Gerhard Anders, Assistant Professor, Institute of Social Anthropology, University of Zurich. His most recent publications include ‘Lawyers and Anthropologists: A Legal Pluralist Approach to Global Governance’, in: I. Dekker & W. Werner (eds), Governance and International Legal Theory(2004); ‘Civil Servants in Malawi: Cultural Dualism, Moonlighting and Corruption in the Shadow of Good Governance’ (2005); and ‘Good Governance as Technology – Toward an Ethnography of the Bretton Woods Institutions’, in: D. Mosse & D. Lewis (eds), Anthropology Upstream: Global Governance and the Ethnography of International Aid (2005).

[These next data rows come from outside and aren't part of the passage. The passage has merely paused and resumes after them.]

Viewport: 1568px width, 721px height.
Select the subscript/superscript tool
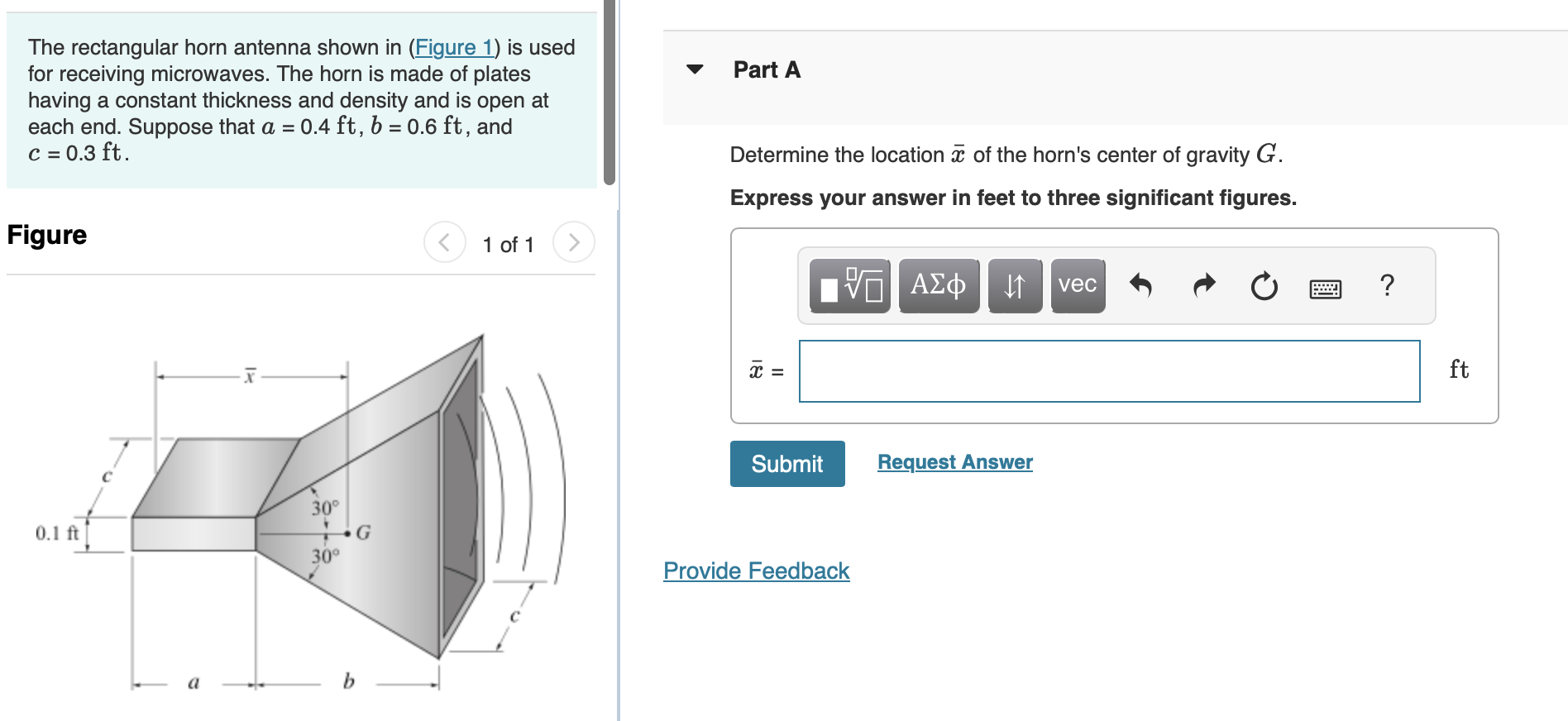click(x=1015, y=285)
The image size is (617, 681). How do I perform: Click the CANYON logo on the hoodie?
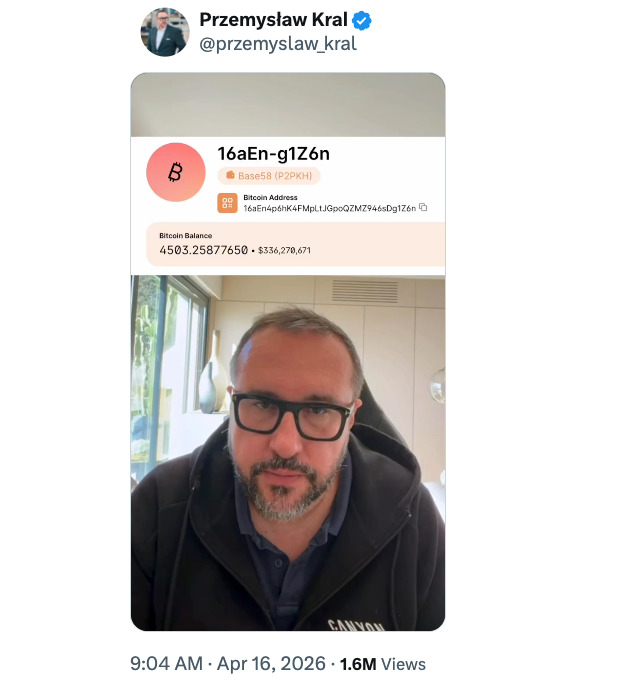click(x=356, y=625)
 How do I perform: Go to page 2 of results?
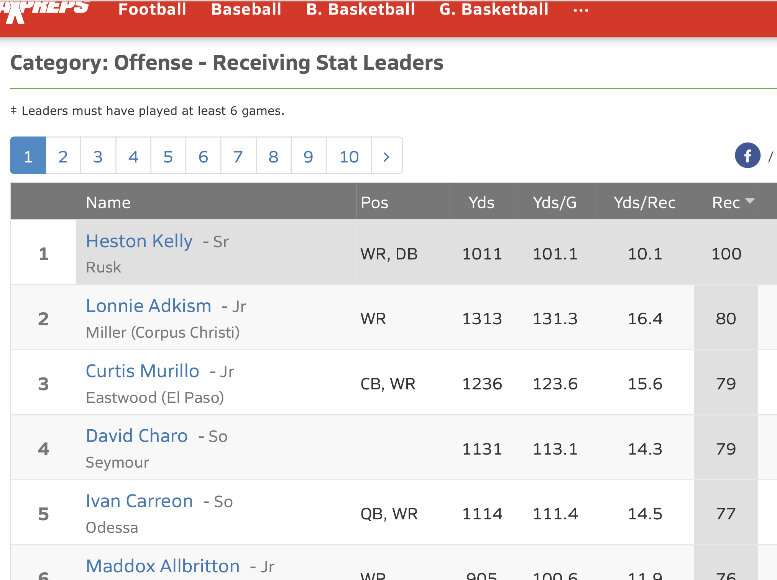tap(63, 156)
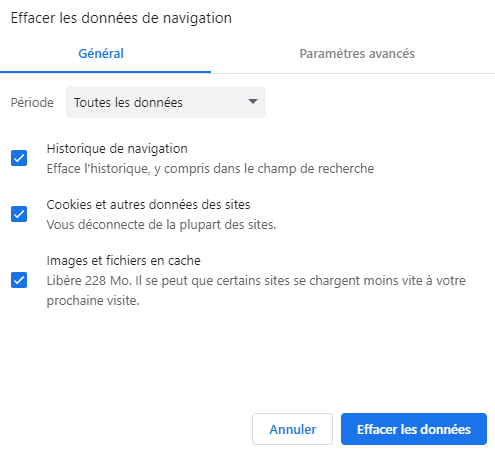Click the triangle arrow in the Période dropdown
This screenshot has height=452, width=495.
point(253,101)
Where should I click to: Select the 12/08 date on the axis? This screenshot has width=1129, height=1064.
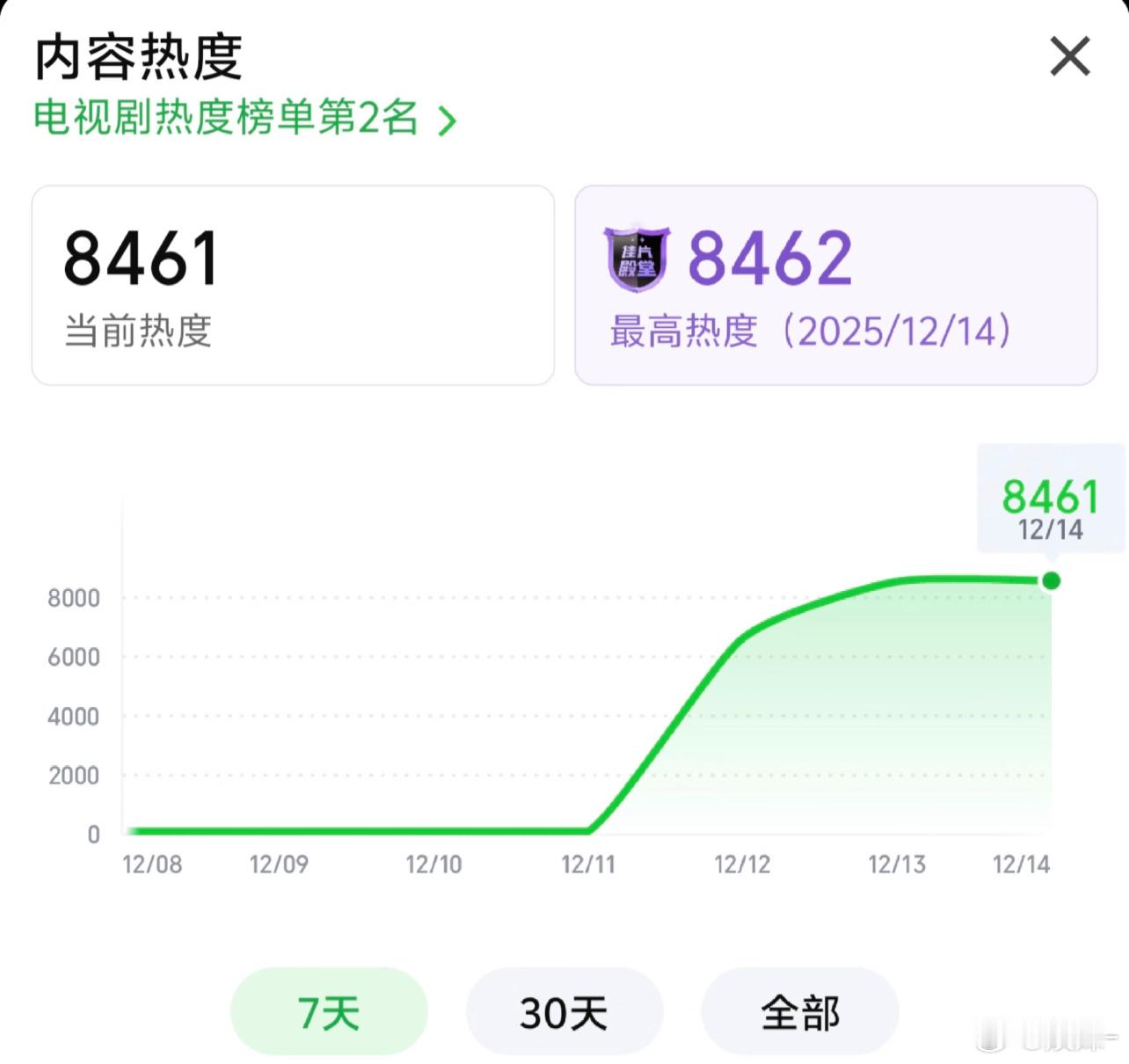click(152, 864)
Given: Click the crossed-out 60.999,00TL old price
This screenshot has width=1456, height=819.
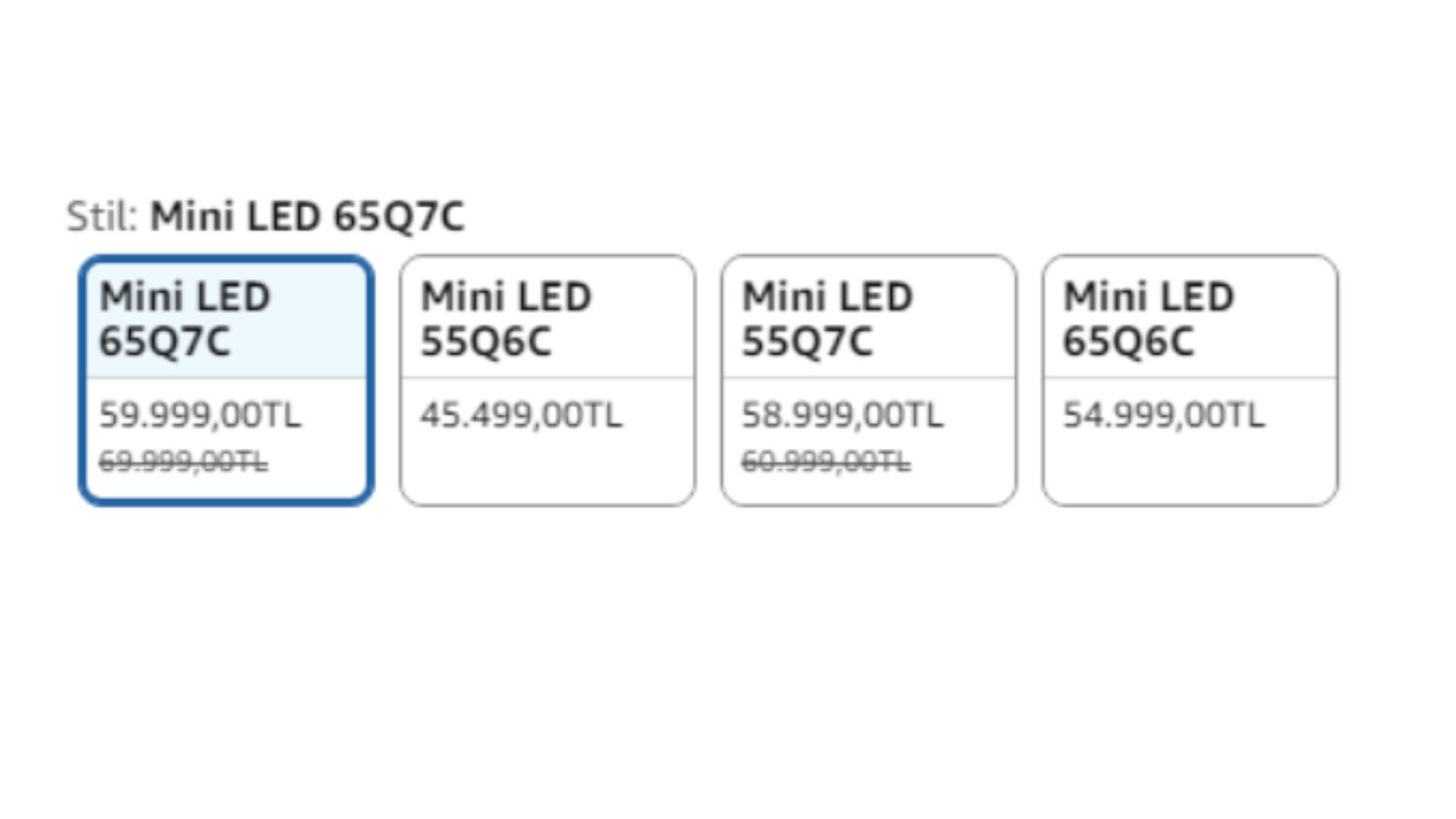Looking at the screenshot, I should pos(825,461).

Discussant: Rein Koelstra, Ministerie van Buitenlandse Zaken 

Good governance has become the central guiding principle for development aid, and any government that seeks financial support from the donor community is required to present a set of specific reforms aimed at transforming its civil service, which is often perceived as being riddled with corruption, into an efficient service provider that is subject to the rule of law and is accountable to the general public. Malawi in Southern Africa is one of the countries where good governance reforms have been implemented since the transition to democracy in 1994. Civil servants, the ‘target population’ of these policy measures, are responsible for the implementation of civil-service reform. This has implications for the implementation of good governance and the civil servants in Malawi have responded in unforeseen ways, trying to manipulate, appropriate and in some cases to resist the implementation of these reforms. The implementation of civil-service reform has deepened already existing fault lines within the civil service, pitting bosses against juniors and old-school officials against technocrats. This presentation draws on fieldwork conducted in 1999, 2000 and 2002 in the urban areas of Lilongwe (the capital) and Zomba, situating the everyday experiences of civil servants in the context of good governance and focusing on mundane tactics of resistance and subversion such as moonlighting, absenteeism and corruption.